**Exercise:**
Write out all of the data exactly as it appears.

Dataset entries

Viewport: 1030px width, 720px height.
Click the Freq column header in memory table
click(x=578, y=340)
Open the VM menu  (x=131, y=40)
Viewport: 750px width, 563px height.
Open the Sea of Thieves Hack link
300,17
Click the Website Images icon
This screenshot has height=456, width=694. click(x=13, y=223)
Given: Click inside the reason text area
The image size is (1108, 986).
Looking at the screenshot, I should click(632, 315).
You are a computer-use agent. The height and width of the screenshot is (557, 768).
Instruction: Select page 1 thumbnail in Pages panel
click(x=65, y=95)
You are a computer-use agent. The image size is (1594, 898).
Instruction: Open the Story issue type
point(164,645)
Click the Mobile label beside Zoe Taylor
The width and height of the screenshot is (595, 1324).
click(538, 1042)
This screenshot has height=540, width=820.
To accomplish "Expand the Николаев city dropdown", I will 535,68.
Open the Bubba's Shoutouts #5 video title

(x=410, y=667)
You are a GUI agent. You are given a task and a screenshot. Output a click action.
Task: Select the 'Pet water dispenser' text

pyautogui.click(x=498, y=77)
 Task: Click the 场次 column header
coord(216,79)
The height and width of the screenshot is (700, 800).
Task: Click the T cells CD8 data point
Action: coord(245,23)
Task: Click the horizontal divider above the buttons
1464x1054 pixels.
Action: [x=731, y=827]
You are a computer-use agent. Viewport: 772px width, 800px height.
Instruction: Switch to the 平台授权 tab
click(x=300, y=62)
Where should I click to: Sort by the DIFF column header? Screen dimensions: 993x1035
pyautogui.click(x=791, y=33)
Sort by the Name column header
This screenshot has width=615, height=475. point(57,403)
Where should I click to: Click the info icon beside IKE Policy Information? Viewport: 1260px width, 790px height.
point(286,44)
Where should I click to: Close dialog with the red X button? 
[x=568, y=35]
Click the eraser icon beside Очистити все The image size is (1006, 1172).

**Response:**
Viewport: 1030px width, 720px height.
Click the Freq column header in memory table
click(x=578, y=340)
Open the VM menu  (x=131, y=40)
Viewport: 750px width, 563px height.
Open the Sea of Thieves Hack link
300,17
Click the Website Images icon
This screenshot has height=456, width=694. click(x=13, y=223)
Given: Click inside the reason text area
The image size is (1108, 986).
Looking at the screenshot, I should click(632, 315).
You are a computer-use agent. The height and width of the screenshot is (557, 768).
Instruction: Select page 1 thumbnail in Pages panel
click(x=65, y=95)
You are a computer-use agent. The image size is (1594, 898).
Instruction: Open the Story issue type
point(164,645)
Click the Mobile label beside Zoe Taylor
The width and height of the screenshot is (595, 1324).
click(538, 1042)
This screenshot has height=540, width=820.
To accomplish "Expand the Николаев city dropdown", I will 535,68.
Open the Bubba's Shoutouts #5 video title

(x=410, y=667)
You are a GUI agent. You are given a task and a screenshot. Output a click action.
Task: Select the 'Pet water dispenser' text

pyautogui.click(x=498, y=77)
 Task: Click the 场次 column header
coord(216,79)
The height and width of the screenshot is (700, 800).
Task: Click the T cells CD8 data point
Action: coord(245,23)
Task: Click the horizontal divider above the buttons
1464x1054 pixels.
Action: [x=731, y=827]
You are a computer-use agent. Viewport: 772px width, 800px height.
Instruction: Switch to the 平台授权 tab
click(x=300, y=62)
Where should I click to: Sort by the DIFF column header? Screen dimensions: 993x1035
pyautogui.click(x=791, y=33)
Sort by the Name column header
This screenshot has width=615, height=475. point(57,403)
Where should I click to: Click the info icon beside IKE Policy Information? Viewport: 1260px width, 790px height.
point(286,44)
Where should I click to: Close dialog with the red X button? 
[x=568, y=35]
Click the eraser icon beside Очистити все The image size is (1006, 1172).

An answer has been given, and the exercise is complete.